The Federal Government has said that for its 2016 Budget it will be introducing WET rebate reforms which is calls, “well designed and sustainable”.

Last year Wines of WA engaged in an extensive consultative process with the Winemakers Federation of Australia, and made a pre-Budget submission to the Government, which called for “recognition of the substantial financial hardship faced by small rural and regional wineries and aimed to support the viability and consequent capacity to generate employment wealth in local communities”.

Following on from that and in light of the Government’s planned WET reforms, Wines of WA has reinforced the core principles of WET reform:

  • “The WET rebate has been instrumental in delivering long-term benefits to the wine industry and tourism in regional Australia.
  • “Any reforms that tighten eligibility, must continue to deliver on original policy intent: to support small wine producers in rural and regional Australia.
  • “The total available rebate in maintained and as a rebate not as a grant.
  • “We support and industry/Government collaboration in growing the export demand funded from the WFA integrity measure savings.
  • “The Government should continue to monitor the use of the rebate to ensure it meets its original policy intent.”

Following on from the Wines of WA statement, the Margaret River Wine Association said it “fully supports this stance as it truly represents the position of the Western Australian wine industry that is substantially comprised of small to medium sized wine businesses.”

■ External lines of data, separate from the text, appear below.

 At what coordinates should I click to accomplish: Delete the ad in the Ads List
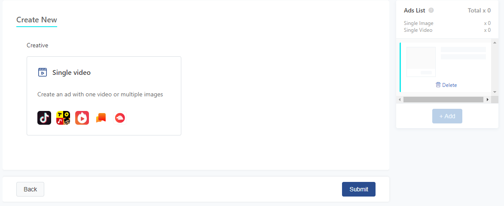[446, 85]
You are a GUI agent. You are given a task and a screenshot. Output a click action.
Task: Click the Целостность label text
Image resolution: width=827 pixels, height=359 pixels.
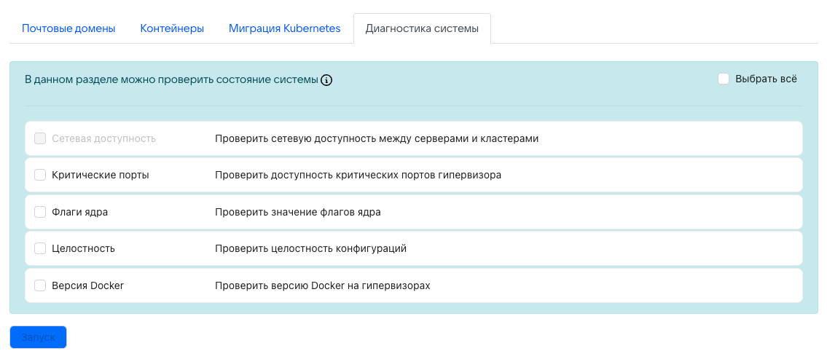(x=83, y=249)
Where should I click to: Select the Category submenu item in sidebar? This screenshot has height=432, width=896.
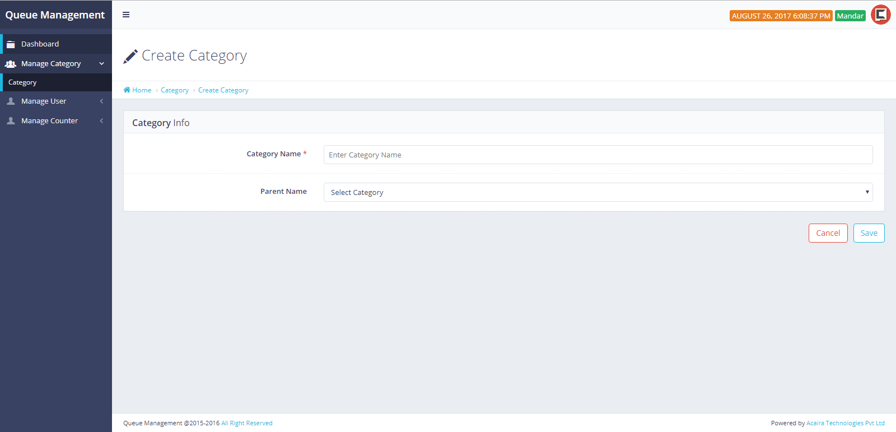pyautogui.click(x=22, y=82)
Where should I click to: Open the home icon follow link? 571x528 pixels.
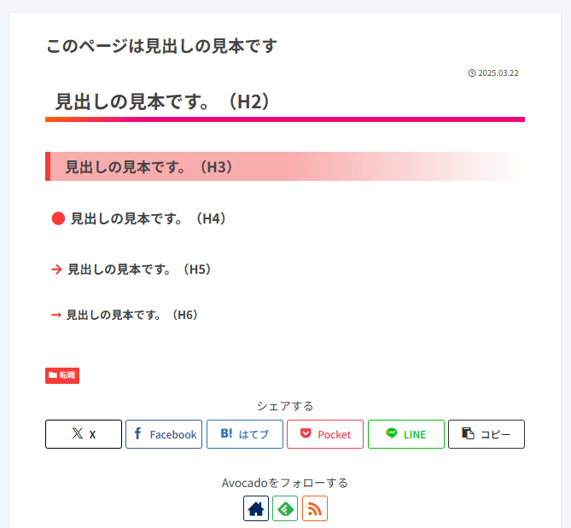256,509
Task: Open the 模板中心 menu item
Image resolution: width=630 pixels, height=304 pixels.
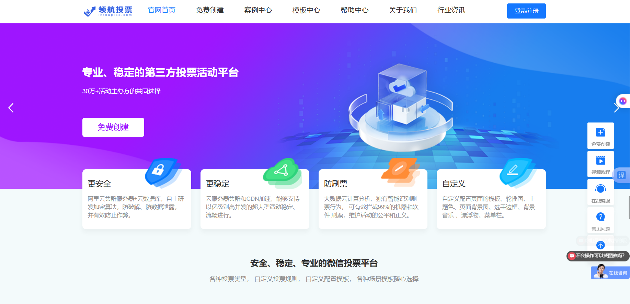Action: tap(306, 10)
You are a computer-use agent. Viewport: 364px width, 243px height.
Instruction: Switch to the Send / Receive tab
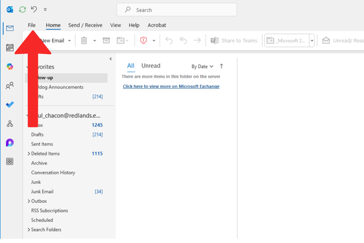[85, 25]
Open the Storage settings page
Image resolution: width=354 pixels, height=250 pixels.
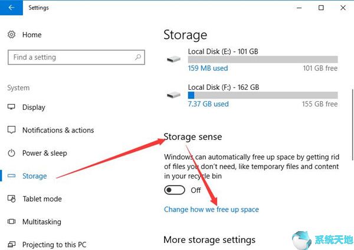click(34, 176)
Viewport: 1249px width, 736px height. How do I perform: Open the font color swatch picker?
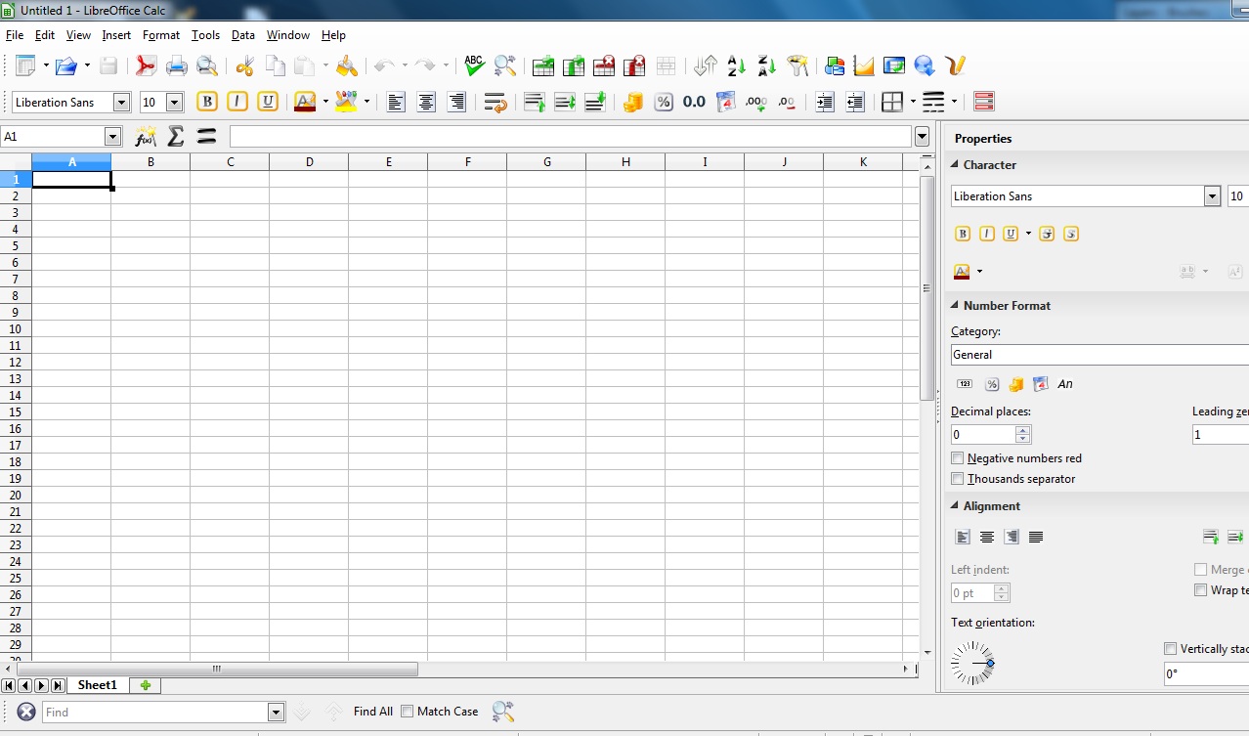pyautogui.click(x=324, y=101)
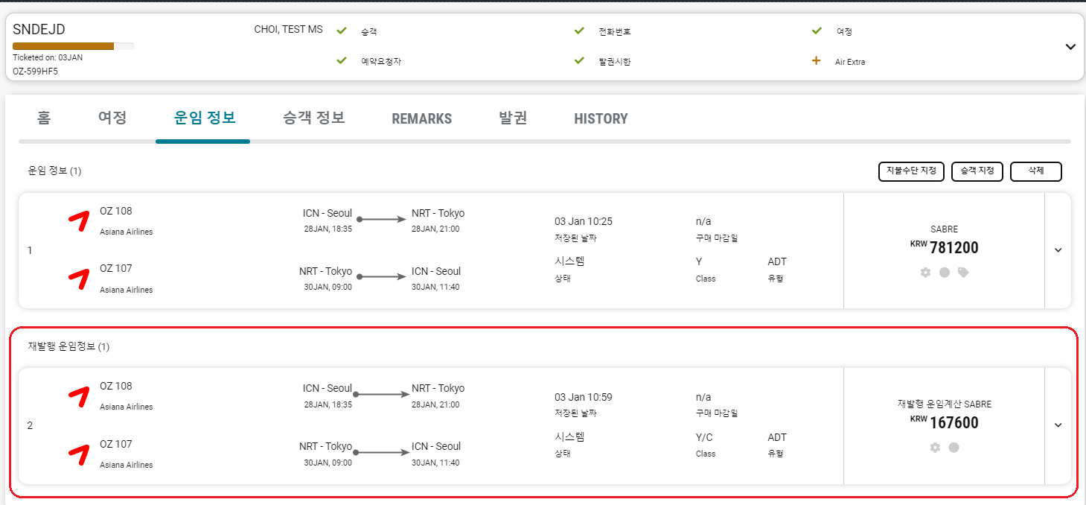The width and height of the screenshot is (1086, 505).
Task: Click the green checkmark next to 발권시한
Action: pyautogui.click(x=579, y=61)
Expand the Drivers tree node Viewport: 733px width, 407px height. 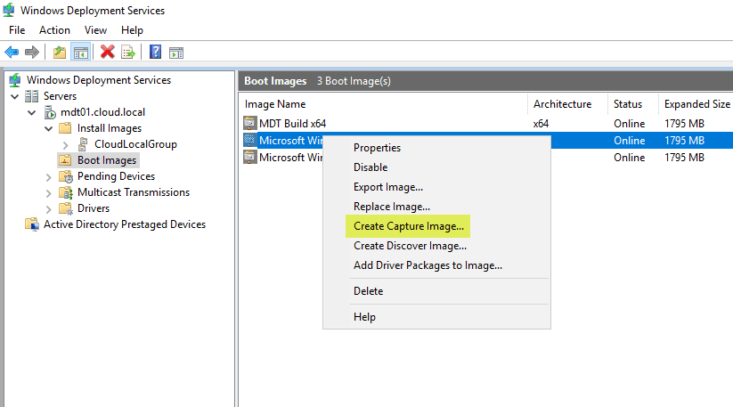(49, 208)

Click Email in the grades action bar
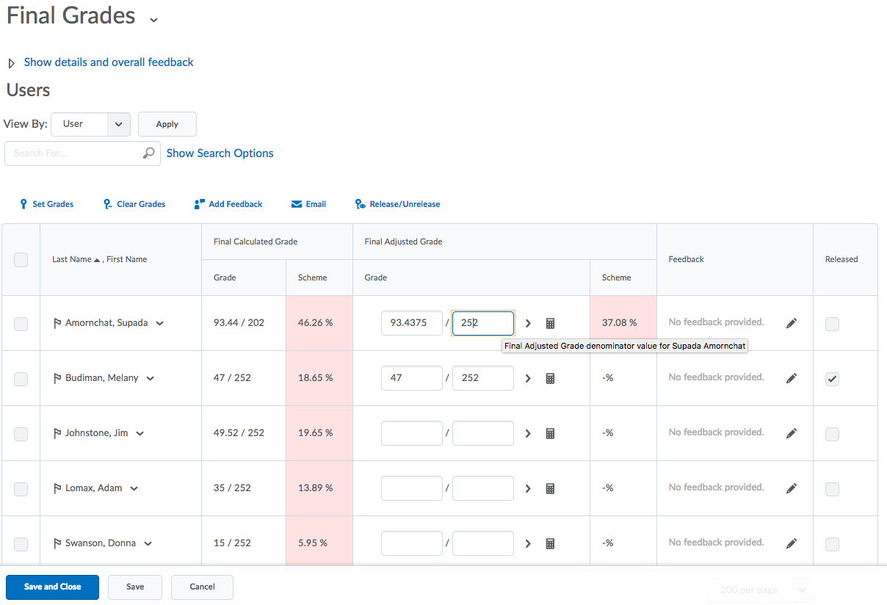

The association added; “Collectively small to medium sized wine businesses would find it extremely difficult to compete on a fair and equitable basis should the Federal Government choose to ignore the overwhelming support provided to the WET rebate reform core principles widely endorsed by the Australian wine industry.

“All small to medium sized wine businesses in Australia will be impacted regardless of their physical location be it Queensland, New South Wales, South Australia, Tasmania or Victoria.”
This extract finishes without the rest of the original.